**TRY IT:** From the entries below, copy exactly the lines from the one that contains "This screenshot has width=800, height=500." through the one that contains "At what coordinates", both included, and only those.

**EXTRACTED DATA:**
%%

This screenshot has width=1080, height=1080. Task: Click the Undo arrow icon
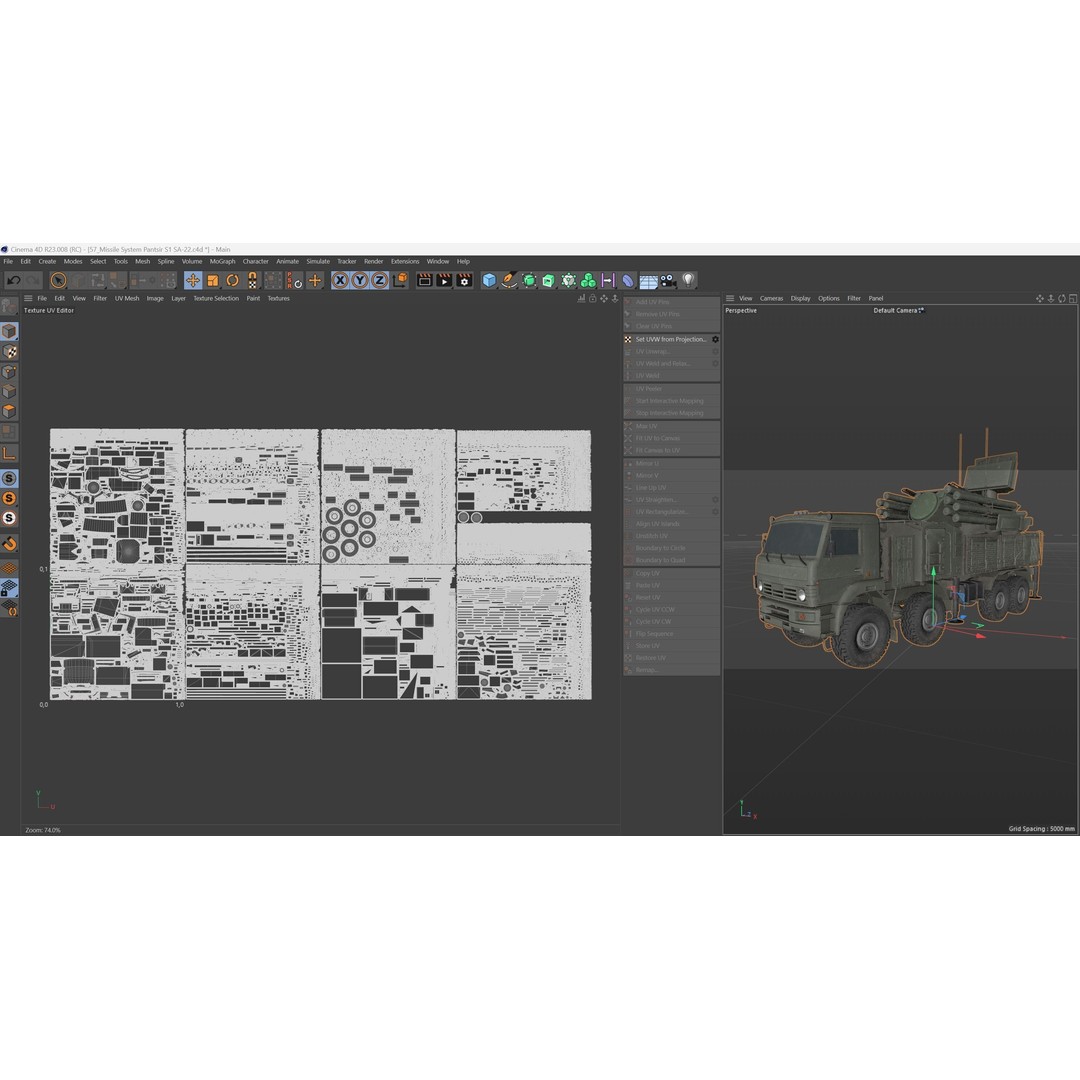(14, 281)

%%
%%

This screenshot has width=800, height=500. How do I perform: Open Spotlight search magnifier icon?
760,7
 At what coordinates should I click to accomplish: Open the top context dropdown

%%
%%

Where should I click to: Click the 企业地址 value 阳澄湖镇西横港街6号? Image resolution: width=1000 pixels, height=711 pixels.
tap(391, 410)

%%

**WRITTEN ANSWER:**
This screenshot has width=800, height=500. How do I perform: Open Spotlight search magnifier icon?
760,7
 At what coordinates should I click to accomplish: Open the top context dropdown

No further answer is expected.